* Parts of the exercise
(A) Answer these questions using the article on Deni Avdija's draft:
(i) Which team drafted Avdija, and with which overall pick?
(ii) Which championship did he help Israel win in 2018 and 2019?
(iii) With which club did he begin his professional career, and in what year?
(B) Carry on the article about Deni Avdija's draft by writing what comes after its last sentence.

* Reading text
=== Section Start ===
WASHINGTON (AP) — Deni Avdija became the highest-drafted player from Israel in NBA history by going No. 9 overall to the Washington Wizards on Wednesday night — a year after the team made Rui Hachimura the first player from Japan to go in the first round.
“We don’t check passports when we draft players,” Wizards general manager Tommy Sheppard said. “We look at talent.”
At age 19, the 6-foot-9, 225-pound Avdija is considered a versatile, playmaking forward with a still-developing game. He helped Israel win the FIBA U-20 European Championships in 2018 and 2019, and is a good ballhandler and passer who could profile as a point forward with Washington.
There are questions about his shooting touch and how long it might take for him to adjust to the NBA game.
“His shot is not bad,” Washington coach Scott Brooks said. “It's going to get better.”
Avdija became the youngest player to play for Maccabi Tel Aviv when he began his professional career in 2017.
Now he is the first top-10 NBA draft pick from Israel.
“For me just to represent my country and to make history, that's a blessing,” Avdija said from Tel Aviv during a video conference with reporters Wednesday. “I have the whole nation behind me. I hope I'm going to represent well.”
As for the idea of inspiring young Israelis to pursue basketball, he said: “I’m just glad they have somebody to look at and learn (from) — and just be motivated to see that us being a small country doesn’t mean that we can’t do big things.”
=== Section End ===
* Dataset extract
=== Section Start ===
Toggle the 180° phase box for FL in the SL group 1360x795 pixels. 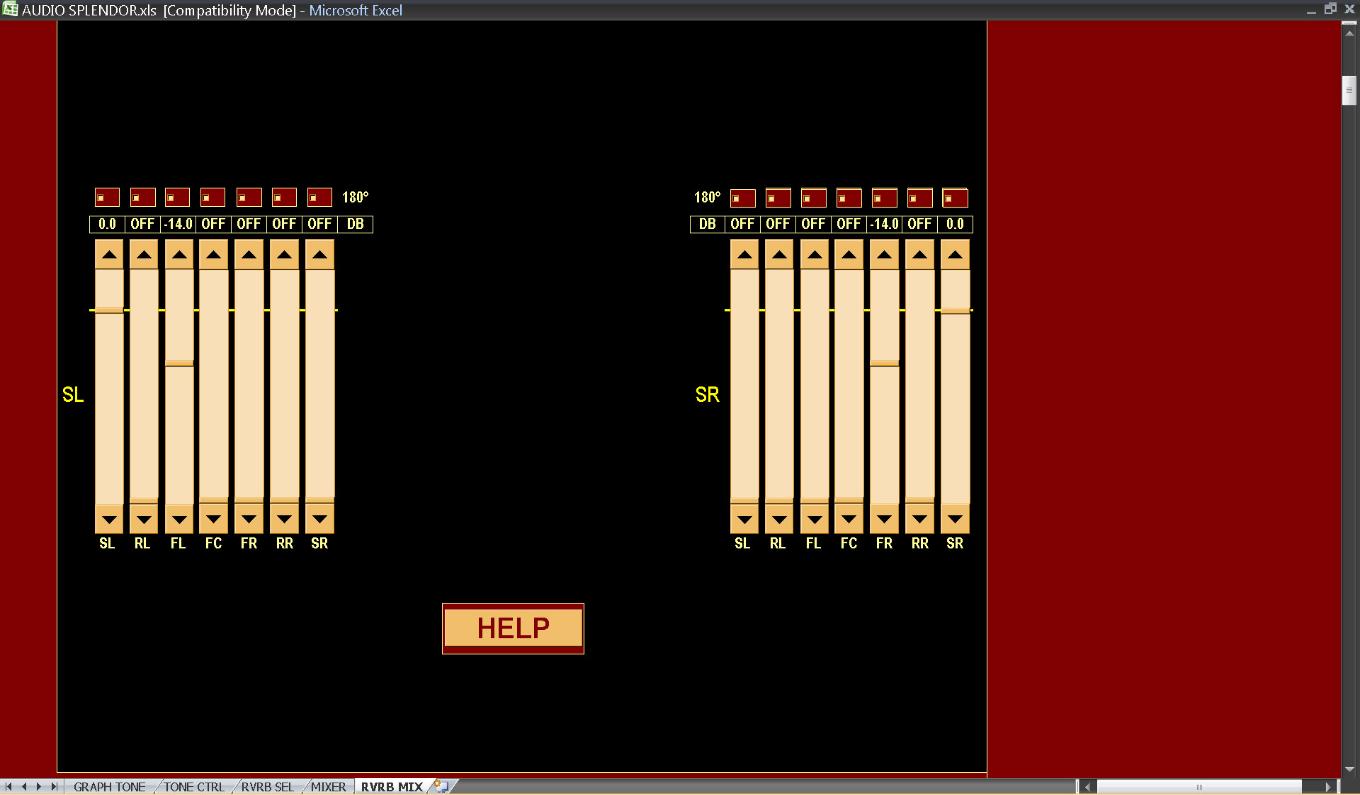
=== Section End ===
* Task-by-task outputs
(A)
(i) The Washington Wizards, No. 9 overall.
(ii) The FIBA U-20 European Championships.
(iii) Maccabi Tel Aviv, in 2017.

(B)
Washington also acquired Michigan State point guard Cassius Winston as part of a swap with Oklahoma City involving second-round picks. A person familiar with the deal said the Thunder will get Czech guard Vit Krejci, who went to the Wizards with the 37th overall pick; Oklahoma City then used its slot at No. 53 on Winston for Washington. The person spoke to The Associated Press on condition of anonymity because the trade was not announced.
Brooks is entering the last season of his five-year contract and he is counting on making some improvement thanks to the return of point guard John Wall, the five-time All-Star who missed most of the 2018-19 season after heel surgery, then all of 2019-20 with a ruptured left Achilles tendon.
Barring a trade, Wall and shooting guard Bradley Beal will be counted on to lead Washington back to relevance after missing the playoffs for the past two years. The Wizards went 1-7 in the coronavirus pandemic “bubble” to close a 25-47 season, which followed a 50-loss campaign in 2018-19.
Beal finished second in the NBA in scoring this past season by averaging 30.5 points, behind only James Harden.
“I've got two good leaders in John and Brad coming back," Brooks said. "We all have a lot to prove — myself, John, Brad, Rui. ... Everybody on our team has a lot to prove and we got another guy that's going to want to play with that chip on their shoulder.”
In 2019, when the Wizards selected Hachimura at No. 9 overall, Sheppard still was toting an interim tag following Ernie Grunfeld’s departure.
Hachimura is among the young players Washington is figuring will help down the road, along with 2018 first-round pick Troy Brown Jr. and center Thomas Bryant.